Ceph RBD - ceph

Ceph is an open-source storage platform that stores its data in a storage cluster based on RADOS. It is highly scalable and, as a distributed system without a single point of failure, very reliable.

Ceph provides different components for block storage and for file systems.

Ceph RBD is Ceph’s block storage component that distributes data and workload across the Ceph cluster. It uses thin provisioning, which means that it is possible to over-commit resources.

Terminology

Ceph uses the term object for the data that it stores. The daemon that is responsible for storing and managing data is the Ceph OSD. Ceph’s storage is divided into pools, which are logical partitions for storing objects. They are also referred to as data pools, storage pools or OSD pools.

Ceph block devices are also called RBD images, and you can create snapshots and clones of these RBD images.

_DATA EXTRACT_
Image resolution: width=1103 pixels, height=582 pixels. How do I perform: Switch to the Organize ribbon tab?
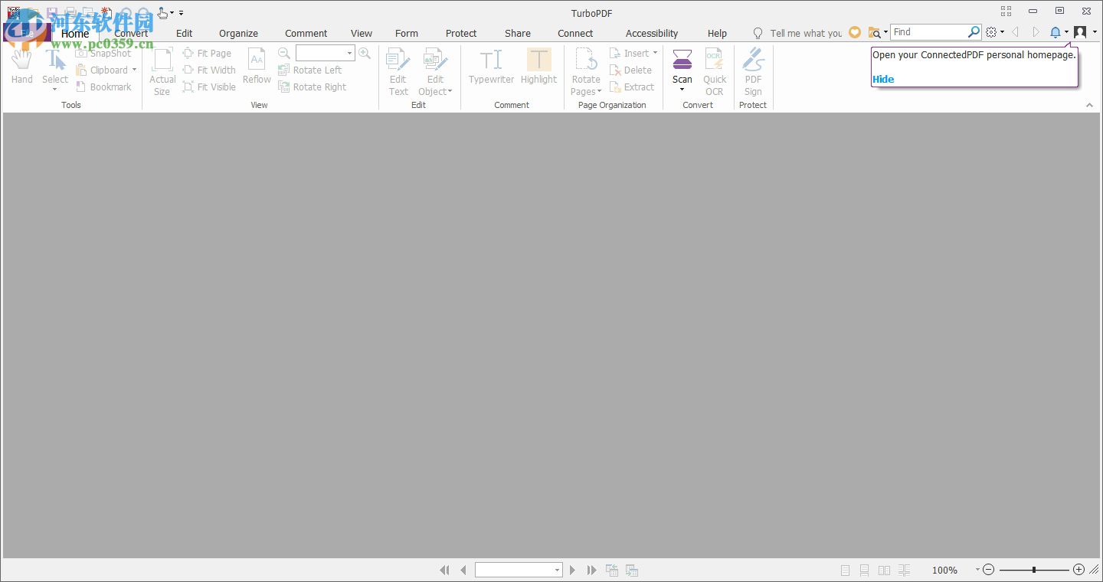pos(237,33)
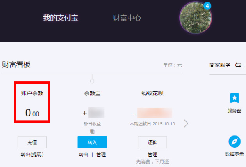Open the 数据罗盘 compass icon
Screen dimensions: 246x167
pyautogui.click(x=234, y=141)
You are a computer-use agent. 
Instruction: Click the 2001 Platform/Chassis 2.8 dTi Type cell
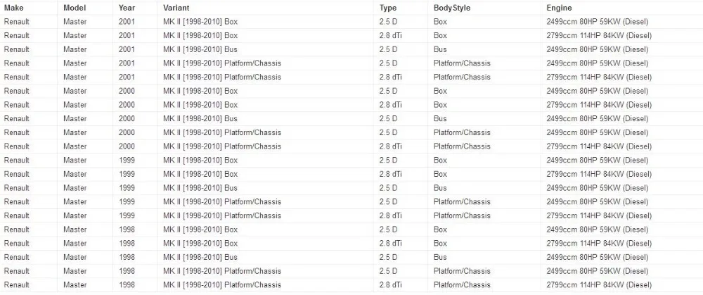(x=401, y=77)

_LIST OF TASKS_
a) Reproduce the passage from the Ceph RBD page starting at "Ceph provides different" and ending at "these RBD images.".
b) Answer these questions from the Ceph RBD page:
(i) On what is the storage cluster that holds Ceph's data based?
(ii) Which daemon is responsible for storing and managing data?
(iii) What other name is given to Ceph block devices?

_SOLUTIONS BY TASK_
a)
Ceph provides different components for block storage and for file systems.

Ceph RBD is Ceph’s block storage component that distributes data and workload across the Ceph cluster. It uses thin provisioning, which means that it is possible to over-commit resources.

Terminology

Ceph uses the term object for the data that it stores. The daemon that is responsible for storing and managing data is the Ceph OSD. Ceph’s storage is divided into pools, which are logical partitions for storing objects. They are also referred to as data pools, storage pools or OSD pools.

Ceph block devices are also called RBD images, and you can create snapshots and clones of these RBD images.

b)
(i) RADOS.
(ii) The Ceph OSD.
(iii) RBD images.